Digital lending: the new horizon for African banks, according to the CEO of Skaleet

By adopting Skaleet’s digital lending services, banks should be able to seriously compete with fintechs that have recently transformed the personal lending industry in Africa.

New financial players such as fintechs, telecom operators and neo-banks, which are increasingly asserting themselves in the market, are pushing traditional banks in Africa to develop new strategies so that they can stay in the race. .

Although telecom operators and banks cooperate in many areas, the rise of mobile money services offered by operators in Africa has led the continent’s bankers to appeal to regulators to convince them to limit the growth of these services. new entrants.

The next target for banks, which are trying to regain market share, is digital lending, says Hervé Manceron, CEO of Skaleet (photo) a Paris-based company that offers Core Banking services to financial institutions in Africa, Europe and in Latin America.

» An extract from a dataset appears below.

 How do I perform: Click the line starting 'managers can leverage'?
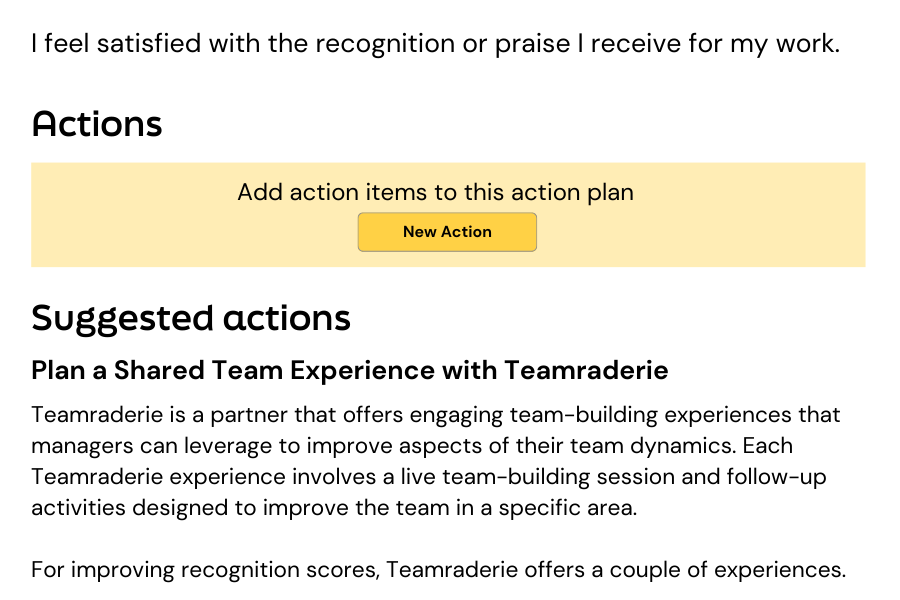point(411,446)
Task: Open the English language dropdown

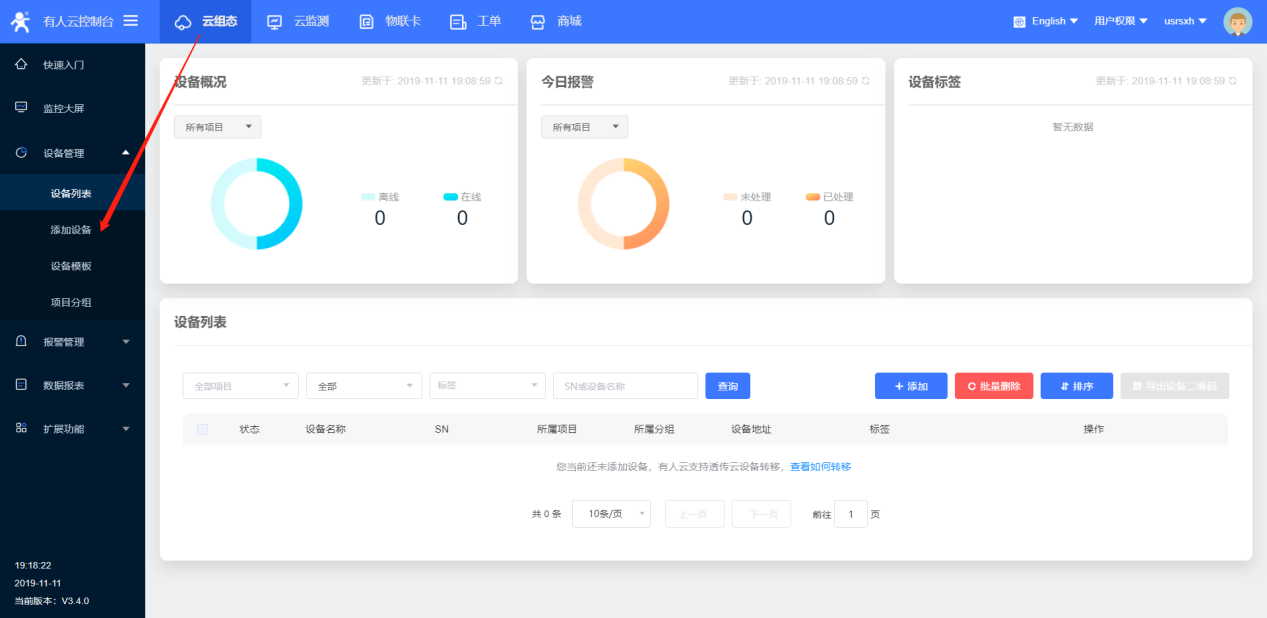Action: point(1045,21)
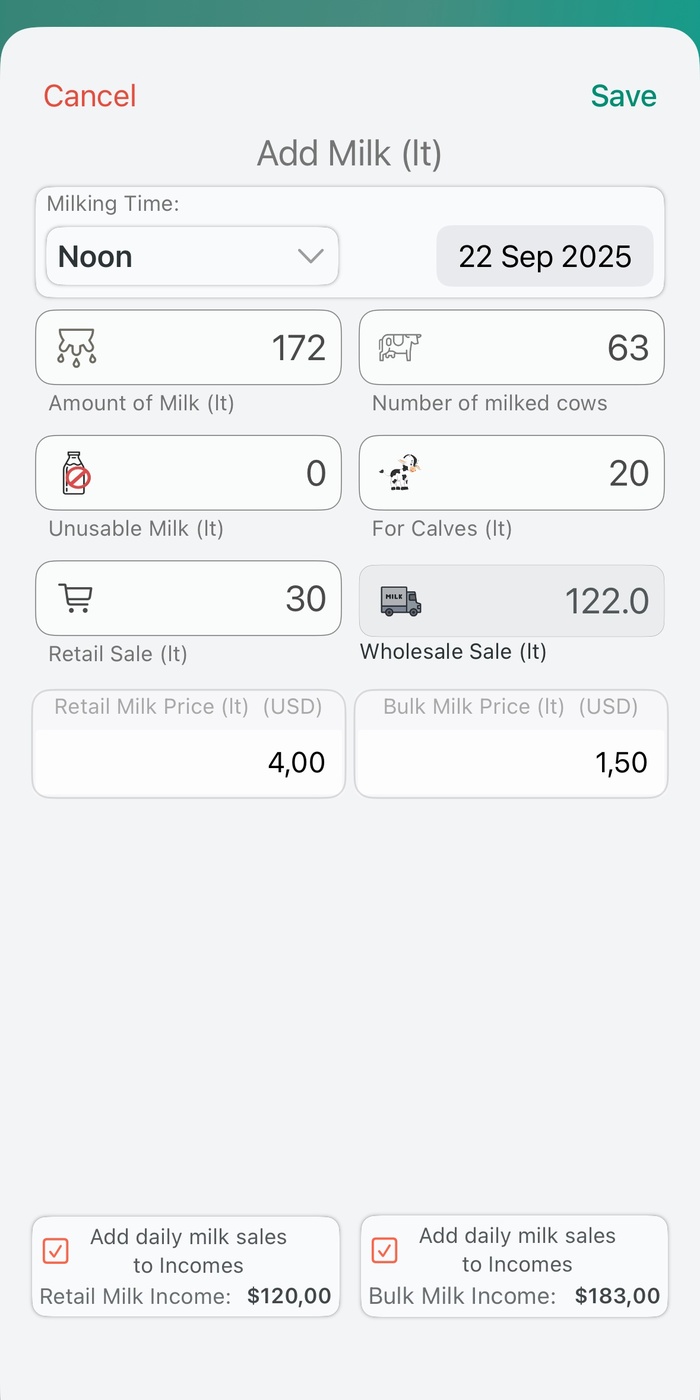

Today, digital lending is a real headache in Africa due to its cost and associated risks. African banks come up against the problem of interoperability on the one hand and the difficulty of developing this type of loan on the other. “, he analyzes.

Develop solutions

Founded in 2008, Skaleet, formerly TagPay, first created software called Near Sound Data Transfer (NSDT) that allowed financial institutions to remotely authenticate users to process payments.

Signing its first contract with a bank in Namibia in 2009, Skaleet’s initial business model was to offer mobile payment solutions to traditional lenders on the continent.

This has allowed banks to embark on digitalization to compete with telecom operators.

Expanding rapidly in Central and West Africa, the technology provider has since signed contracts in 22 African countries and has also expanded into Europe and Latin America.

Moving away from developing in-house digital infrastructure and services, Skaleet customers can now use the cloud to onboard and adopt Core Banking solutions in less than four months.

A software engineer by training, Hervé Manceron insists on the fact that the company is always looking to develop new technologies to meet the needs of banks in Africa and elsewhere.

The software provider then moved into the digital lending business.

Our core business today is providing technology to banks so they can compete with fintechs. We are convinced that the banks have the capacity to cope, but this requires them to act “, he explains.

Moreover, providing banks with the digital tools they need to meet the demands of the modern world is the mission that Hervé Manceron has set himself.

In 2018, the president and co-founder of Skaleet, Yves Eonnet, published a book titled Fintech: banks fight back.

digital loans

In the space of a decade, African fintechs, hitherto little visible, have established themselves and some are among the largest companies on the continent, showing rapid growth.

Three of Africa’s unicorns — these businesses valued at more than $1 billion — are fintech companies, ranging from payment platforms to digital lenders.

In lending, fintechs have managed to attract customers quickly by offering efficient service and algorithm-based loans, which do not require collateral or in-person appointments.

Traditional lenders, whose services are much more difficult to access, have thus lost customers.

It’s complicated for banks because they haven’t changed much in a hundred years. The only change was the switch to card payment, but basically nothing has changed in the core business “, adds Mr. Manceron.

However, despite the problems banks face in attracting customers, they should eventually be able to create more profitable models than fintech lenders, Manceron believes.

Most fintechs go into debt because they base their rapid growth on unproven business models that require heavy borrowing.

Banks, on the other hand, are extremely cautious and do everything not to lose money.

By adopting Skaleet’s digital lending services, banks should be able to seriously compete with the fintechs that have revolutionized the personal lending industry in Africa, Manceron said.

The CEO says the company recently launched an online lending service in the Democratic Republic of Congo (DRC) with Trust Merchant Bank, one of the country’s largest banks.

He insists that Skaleet will continue to encourage banks on the continent to become digital lenders in the years to come.